(PASSAGE PROVIDED)

As I walked out one midwinter morning

One January morning I stepped out of my front door and didn’t return until the sun was setting and I’d walked 30km.

Sheep graze on a hill covered by low cloud.

My route – north to south and back along the Malvern Hills – had been on my mind for a couple of years but had remained untrodden until now. It felt good to finally tackle a walk I’d been mulling over since lockdown, a delayed final act from that strange time of enforced local exploration.

That time may be over but there will forever be something special about adventures from the front door. They’re a subversive act that sees you walking or cycling against the tide of the mundane and everyday. The dog walkers I passed as I set off would soon return home, as would the shoppers. The commuters were off to work.

I, though, was off to explore my wider home. Because home isn’t just four walls and a roof. Home is community and environment. Home is where your body can take you from your door, whether on foot or by bike. It’s the connection you make with your surroundings by immersing yourself in them.

A gate stands in isolation on the top of a hill, a valley beyond.

I certainly felt immersed in my surroundings as I climbed to the ridge at the northern end of the hills. The low cloud enveloped me, deadening noise from the roads below and bringing a comforting isolation. I walked through it along the ridge, seeing just a handful of sheep and few other people until, after a couple of hours, heavy rain forced me to seek shelter.

Fortunately, I had reached Sally’s Place at British Camp. I don’t know who Sally is but her kiosk is always a welcome stopping place, stocked with a bewildering array of snacks and different flavours of ice cream. I sat under an umbrella, eating and reading a few pages of the book I’d brought with me, a collection of Laurie Lee’s writing.

“It is good to have been walking on such a day, feeling the stove of one's body alive, to be walking in winter on the ground of one’s birth, and good to be walking home.”

(DATASET CONTENT)
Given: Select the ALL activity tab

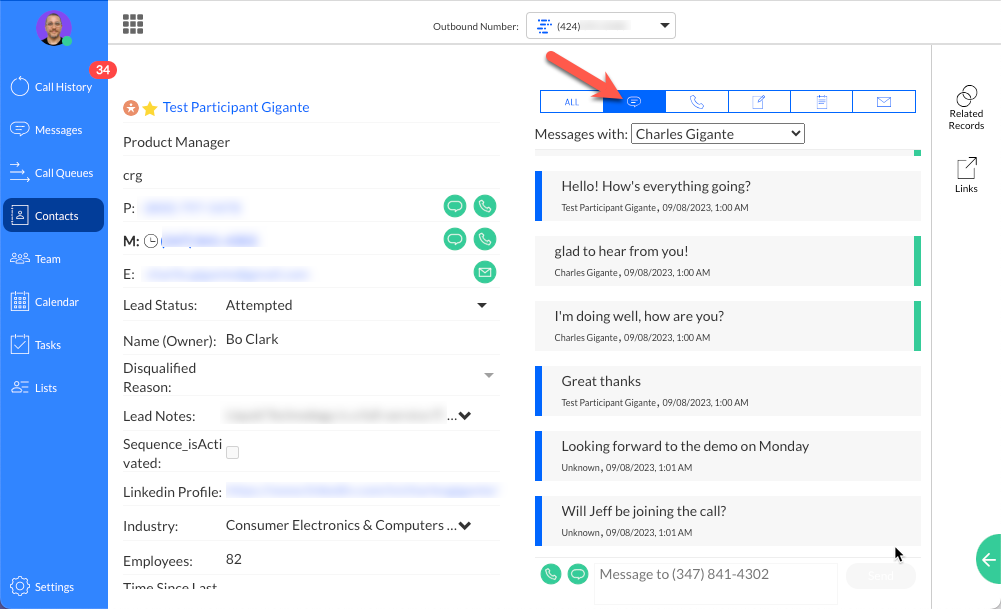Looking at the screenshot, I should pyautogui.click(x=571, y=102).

...

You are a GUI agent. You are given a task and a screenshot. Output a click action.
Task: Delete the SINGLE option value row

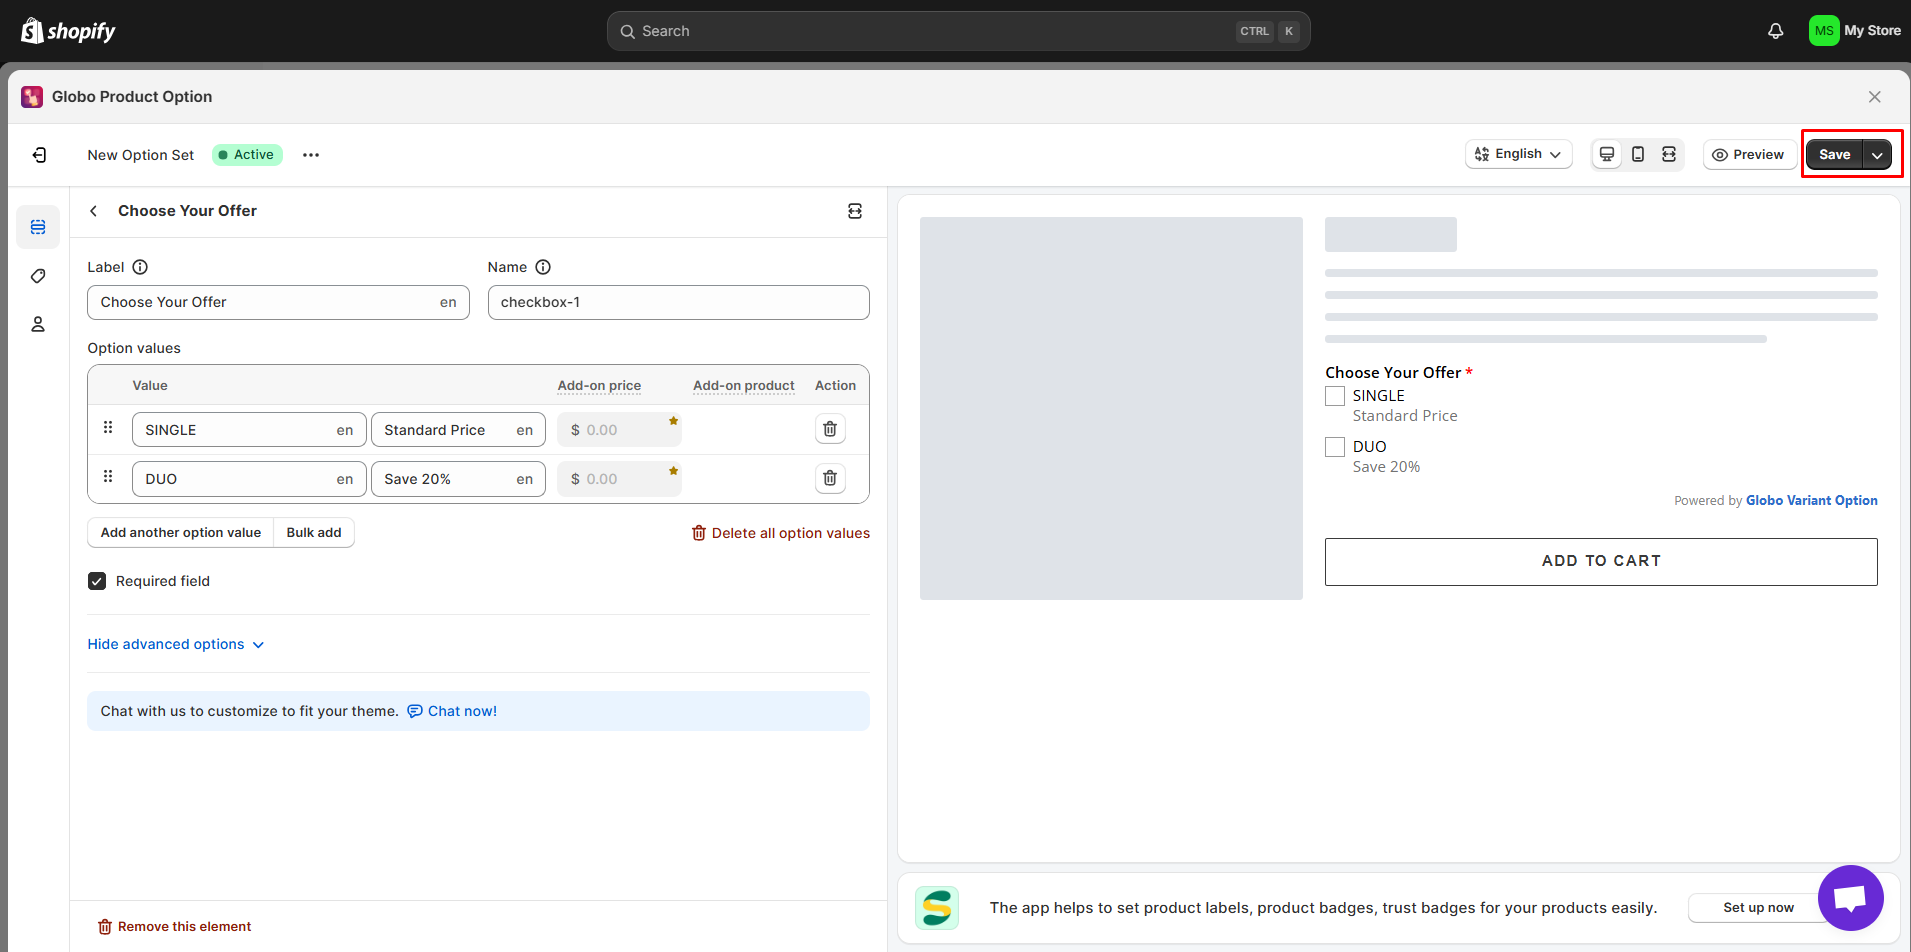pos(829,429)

(YOUR INSTRUCTIONS) Please repeat the midwinter walk passage word for word, starting with "That time may" and going on through "a valley beyond.".

(EXERCISE OUTPUT)
That time may be over but there will forever be something special about adventures from the front door. They’re a subversive act that sees you walking or cycling against the tide of the mundane and everyday. The dog walkers I passed as I set off would soon return home, as would the shoppers. The commuters were off to work.

I, though, was off to explore my wider home. Because home isn’t just four walls and a roof. Home is community and environment. Home is where your body can take you from your door, whether on foot or by bike. It’s the connection you make with your surroundings by immersing yourself in them.

A gate stands in isolation on the top of a hill, a valley beyond.